Caspar David Friedrich wurde 1774 geboren, und so ist 2024 ein Jubiläumsjahr, in dem zahlreiche Ausstellungen und Publikationen den berühmten Maler würdigen, darunter auch das äußerlich besonders ansprechend gestaltete Büchlein Caspar David Friedrich und der weite Horizont.
Die Kunsthistorikerin Kia Vahland legt damit keine Biographie im klassischen Sinne vor, sondern eher einen bisweilen philosophischen Streifzug durch Bild- und Lebenswelten des Künstlers und die Beschäftigung der Nachgeborenen mit ihm, von der unverdienten Vereinnahmung durch die Nationalsozialisten bis zu den neuesten Perspektiven der modernen Forschung.

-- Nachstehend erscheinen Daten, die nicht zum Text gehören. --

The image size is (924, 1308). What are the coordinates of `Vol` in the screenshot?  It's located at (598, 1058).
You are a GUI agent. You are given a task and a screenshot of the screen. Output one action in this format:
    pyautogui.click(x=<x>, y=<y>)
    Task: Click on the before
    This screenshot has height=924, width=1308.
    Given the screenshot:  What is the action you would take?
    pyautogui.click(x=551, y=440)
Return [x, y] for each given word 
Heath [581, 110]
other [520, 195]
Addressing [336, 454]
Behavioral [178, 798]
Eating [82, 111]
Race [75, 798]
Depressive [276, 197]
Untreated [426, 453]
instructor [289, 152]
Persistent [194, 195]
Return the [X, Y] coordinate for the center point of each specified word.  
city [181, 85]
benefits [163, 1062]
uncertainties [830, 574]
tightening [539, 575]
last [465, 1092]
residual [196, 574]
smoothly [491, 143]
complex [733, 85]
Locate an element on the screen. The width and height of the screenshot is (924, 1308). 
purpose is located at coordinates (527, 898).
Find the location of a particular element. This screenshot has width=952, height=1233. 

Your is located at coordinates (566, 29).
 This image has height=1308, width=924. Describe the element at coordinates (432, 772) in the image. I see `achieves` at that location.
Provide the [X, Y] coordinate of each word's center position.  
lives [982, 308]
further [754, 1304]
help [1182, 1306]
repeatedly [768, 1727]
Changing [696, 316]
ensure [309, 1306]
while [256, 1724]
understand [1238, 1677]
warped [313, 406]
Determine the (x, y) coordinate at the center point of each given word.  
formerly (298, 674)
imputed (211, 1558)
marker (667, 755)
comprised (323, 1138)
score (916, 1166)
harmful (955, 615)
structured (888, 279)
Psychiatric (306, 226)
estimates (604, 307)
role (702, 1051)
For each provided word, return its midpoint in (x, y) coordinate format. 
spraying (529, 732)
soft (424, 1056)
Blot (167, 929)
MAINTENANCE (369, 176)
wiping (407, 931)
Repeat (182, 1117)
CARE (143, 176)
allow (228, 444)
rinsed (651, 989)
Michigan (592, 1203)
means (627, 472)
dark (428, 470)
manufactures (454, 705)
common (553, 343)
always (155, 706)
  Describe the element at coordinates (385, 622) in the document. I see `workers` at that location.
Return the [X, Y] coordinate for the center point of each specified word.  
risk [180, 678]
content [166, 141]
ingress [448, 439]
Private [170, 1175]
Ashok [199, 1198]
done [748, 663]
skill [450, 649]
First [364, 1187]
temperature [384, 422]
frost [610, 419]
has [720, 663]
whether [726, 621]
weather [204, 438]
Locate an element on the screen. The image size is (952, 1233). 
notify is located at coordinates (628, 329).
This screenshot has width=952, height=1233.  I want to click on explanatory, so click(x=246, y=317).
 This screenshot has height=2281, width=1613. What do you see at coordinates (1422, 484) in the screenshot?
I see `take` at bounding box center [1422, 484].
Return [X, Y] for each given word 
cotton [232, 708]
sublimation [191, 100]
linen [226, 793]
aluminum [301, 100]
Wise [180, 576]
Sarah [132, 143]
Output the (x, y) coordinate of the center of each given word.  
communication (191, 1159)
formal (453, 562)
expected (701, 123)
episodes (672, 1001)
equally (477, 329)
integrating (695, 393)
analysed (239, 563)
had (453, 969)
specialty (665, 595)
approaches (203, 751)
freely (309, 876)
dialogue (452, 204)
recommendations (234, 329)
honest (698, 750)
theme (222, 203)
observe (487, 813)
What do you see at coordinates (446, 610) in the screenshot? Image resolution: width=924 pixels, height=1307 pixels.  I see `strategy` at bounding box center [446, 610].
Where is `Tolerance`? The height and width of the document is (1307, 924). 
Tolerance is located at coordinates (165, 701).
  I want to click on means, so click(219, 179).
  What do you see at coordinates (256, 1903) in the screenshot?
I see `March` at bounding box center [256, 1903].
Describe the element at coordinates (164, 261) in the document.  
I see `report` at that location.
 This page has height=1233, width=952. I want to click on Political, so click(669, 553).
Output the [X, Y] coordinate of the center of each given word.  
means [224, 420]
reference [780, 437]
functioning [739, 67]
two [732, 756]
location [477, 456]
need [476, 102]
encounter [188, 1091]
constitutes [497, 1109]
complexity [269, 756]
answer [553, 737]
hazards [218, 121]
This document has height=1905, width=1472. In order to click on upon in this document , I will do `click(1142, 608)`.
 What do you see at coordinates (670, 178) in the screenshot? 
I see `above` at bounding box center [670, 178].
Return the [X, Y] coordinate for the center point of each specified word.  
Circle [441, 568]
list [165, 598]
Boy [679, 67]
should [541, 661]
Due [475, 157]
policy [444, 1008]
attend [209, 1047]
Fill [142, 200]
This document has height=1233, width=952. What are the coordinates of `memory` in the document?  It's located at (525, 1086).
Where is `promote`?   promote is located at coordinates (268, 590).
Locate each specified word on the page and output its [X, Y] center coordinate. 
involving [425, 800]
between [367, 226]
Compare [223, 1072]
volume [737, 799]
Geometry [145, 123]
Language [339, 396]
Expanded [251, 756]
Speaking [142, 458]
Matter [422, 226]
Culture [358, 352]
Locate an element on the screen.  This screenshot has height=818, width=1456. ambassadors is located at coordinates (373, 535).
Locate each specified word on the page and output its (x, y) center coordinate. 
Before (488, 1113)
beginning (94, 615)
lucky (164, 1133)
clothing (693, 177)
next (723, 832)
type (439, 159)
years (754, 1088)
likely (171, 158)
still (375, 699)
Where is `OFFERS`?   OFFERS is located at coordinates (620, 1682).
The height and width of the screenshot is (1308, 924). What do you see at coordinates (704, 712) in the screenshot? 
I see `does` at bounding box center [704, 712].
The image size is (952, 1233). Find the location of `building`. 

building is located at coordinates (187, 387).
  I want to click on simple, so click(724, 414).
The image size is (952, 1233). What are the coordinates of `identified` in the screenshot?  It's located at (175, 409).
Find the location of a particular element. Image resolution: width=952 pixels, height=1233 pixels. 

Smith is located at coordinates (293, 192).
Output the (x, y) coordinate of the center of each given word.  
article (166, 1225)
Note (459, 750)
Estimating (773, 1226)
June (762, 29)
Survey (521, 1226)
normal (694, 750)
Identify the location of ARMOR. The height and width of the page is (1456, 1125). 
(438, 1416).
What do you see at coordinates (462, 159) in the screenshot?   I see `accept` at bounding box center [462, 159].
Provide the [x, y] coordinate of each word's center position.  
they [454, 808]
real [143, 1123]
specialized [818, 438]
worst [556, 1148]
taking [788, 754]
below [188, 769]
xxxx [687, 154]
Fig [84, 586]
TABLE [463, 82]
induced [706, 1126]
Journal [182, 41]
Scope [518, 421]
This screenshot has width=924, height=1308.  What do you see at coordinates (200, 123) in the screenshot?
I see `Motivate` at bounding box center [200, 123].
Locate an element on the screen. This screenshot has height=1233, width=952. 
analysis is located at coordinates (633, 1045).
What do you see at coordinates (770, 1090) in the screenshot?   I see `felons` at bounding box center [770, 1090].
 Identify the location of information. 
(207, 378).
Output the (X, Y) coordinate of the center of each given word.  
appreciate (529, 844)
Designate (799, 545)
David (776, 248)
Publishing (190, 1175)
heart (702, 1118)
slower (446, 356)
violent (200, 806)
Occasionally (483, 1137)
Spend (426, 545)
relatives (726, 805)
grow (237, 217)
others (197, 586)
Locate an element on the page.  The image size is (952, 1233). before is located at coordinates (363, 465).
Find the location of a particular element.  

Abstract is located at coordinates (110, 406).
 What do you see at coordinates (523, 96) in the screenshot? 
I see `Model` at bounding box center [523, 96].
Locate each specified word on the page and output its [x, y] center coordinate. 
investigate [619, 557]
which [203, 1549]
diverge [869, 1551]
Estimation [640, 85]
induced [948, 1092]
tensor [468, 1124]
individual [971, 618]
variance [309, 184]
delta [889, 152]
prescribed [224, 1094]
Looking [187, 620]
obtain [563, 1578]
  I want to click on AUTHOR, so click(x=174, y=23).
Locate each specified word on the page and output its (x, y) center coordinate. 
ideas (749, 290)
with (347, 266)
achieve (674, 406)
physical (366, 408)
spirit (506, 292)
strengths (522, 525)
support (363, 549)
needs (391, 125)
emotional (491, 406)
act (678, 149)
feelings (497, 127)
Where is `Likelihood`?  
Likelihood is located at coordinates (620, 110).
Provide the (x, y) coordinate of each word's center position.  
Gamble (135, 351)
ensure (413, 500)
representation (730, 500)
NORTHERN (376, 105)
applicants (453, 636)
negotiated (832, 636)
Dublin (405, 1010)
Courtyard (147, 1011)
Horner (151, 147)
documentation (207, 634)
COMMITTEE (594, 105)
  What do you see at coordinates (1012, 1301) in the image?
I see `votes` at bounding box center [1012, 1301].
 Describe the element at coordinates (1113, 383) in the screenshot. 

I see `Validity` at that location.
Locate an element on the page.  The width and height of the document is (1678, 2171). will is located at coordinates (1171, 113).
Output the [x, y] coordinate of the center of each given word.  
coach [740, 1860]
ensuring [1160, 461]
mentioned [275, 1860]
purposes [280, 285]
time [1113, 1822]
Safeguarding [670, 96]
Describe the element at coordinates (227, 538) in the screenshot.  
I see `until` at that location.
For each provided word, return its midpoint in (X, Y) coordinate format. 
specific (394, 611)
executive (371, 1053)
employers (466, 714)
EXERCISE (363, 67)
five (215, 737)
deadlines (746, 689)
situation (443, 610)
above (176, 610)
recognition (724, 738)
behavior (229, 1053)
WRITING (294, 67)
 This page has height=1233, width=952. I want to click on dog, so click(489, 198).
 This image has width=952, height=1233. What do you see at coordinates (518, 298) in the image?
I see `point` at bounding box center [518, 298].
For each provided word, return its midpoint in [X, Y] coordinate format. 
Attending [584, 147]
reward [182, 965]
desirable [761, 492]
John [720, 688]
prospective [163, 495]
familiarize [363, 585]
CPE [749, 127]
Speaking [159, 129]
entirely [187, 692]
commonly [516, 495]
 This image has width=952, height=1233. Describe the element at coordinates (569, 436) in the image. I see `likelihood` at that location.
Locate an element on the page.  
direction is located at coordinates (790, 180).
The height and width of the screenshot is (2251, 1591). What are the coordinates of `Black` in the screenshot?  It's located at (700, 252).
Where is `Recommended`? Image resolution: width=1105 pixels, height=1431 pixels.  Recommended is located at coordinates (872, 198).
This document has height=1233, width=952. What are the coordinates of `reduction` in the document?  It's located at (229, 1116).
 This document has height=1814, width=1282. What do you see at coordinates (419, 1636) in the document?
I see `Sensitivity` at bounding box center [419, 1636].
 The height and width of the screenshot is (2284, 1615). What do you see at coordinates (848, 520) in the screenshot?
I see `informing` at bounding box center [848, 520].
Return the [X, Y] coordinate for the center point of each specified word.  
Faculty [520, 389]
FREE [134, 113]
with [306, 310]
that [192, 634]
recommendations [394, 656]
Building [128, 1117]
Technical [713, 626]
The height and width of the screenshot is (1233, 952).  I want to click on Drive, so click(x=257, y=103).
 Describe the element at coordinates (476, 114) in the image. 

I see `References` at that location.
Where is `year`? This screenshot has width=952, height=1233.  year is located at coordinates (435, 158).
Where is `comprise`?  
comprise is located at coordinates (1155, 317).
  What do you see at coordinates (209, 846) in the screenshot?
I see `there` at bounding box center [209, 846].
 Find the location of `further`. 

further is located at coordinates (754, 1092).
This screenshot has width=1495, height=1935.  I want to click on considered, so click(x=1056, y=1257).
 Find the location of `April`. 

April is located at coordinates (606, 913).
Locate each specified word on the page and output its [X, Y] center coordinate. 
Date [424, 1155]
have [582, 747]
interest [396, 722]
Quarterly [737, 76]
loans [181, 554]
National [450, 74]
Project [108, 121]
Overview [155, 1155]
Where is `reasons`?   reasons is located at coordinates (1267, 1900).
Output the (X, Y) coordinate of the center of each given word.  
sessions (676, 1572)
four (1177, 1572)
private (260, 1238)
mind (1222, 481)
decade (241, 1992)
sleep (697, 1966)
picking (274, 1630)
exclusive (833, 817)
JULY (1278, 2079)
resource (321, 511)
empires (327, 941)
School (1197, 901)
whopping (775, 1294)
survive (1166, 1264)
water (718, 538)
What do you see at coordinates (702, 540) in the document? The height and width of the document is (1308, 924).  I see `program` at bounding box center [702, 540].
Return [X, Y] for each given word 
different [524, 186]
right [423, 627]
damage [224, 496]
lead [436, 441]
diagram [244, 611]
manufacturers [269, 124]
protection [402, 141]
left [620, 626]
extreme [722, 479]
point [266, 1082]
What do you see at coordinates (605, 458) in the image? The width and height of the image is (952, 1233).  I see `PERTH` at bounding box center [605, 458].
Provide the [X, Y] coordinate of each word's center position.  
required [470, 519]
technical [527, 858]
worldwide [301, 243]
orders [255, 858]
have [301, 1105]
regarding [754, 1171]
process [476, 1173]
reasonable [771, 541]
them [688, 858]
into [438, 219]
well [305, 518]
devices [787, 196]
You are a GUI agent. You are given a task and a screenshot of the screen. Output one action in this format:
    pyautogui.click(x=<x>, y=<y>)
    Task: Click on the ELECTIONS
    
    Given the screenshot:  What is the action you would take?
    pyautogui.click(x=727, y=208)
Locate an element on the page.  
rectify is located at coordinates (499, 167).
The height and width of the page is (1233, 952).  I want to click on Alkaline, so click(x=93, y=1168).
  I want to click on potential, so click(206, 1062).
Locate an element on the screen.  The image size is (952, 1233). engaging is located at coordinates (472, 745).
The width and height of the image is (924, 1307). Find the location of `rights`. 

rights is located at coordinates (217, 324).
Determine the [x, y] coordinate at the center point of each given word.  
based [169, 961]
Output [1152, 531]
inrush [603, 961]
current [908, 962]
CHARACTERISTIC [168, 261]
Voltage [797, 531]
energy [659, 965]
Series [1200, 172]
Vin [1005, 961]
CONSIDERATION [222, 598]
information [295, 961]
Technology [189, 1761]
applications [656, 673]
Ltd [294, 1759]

Vahland zeichnet Friedrich als durchaus widersprüchlichen Menschen: Einerseits war er frommer Protestant, experimentierfreudiger Kreativer, begeisterter Wanderer und neugieriger Erkunder von Außenwelt und Seelenleben, andererseits aber auch früh durch den Verlust von Mutter und Bruder traumatisiert, unglücklich bis hin zum (glücklicherweise gerade noch vereitelten) Suizidversuch und in späteren Jahren in seiner launischen Art für sein Umfeld, insbesondere auch seine Frau Caroline Bommer, nicht immer leicht zu ertragen.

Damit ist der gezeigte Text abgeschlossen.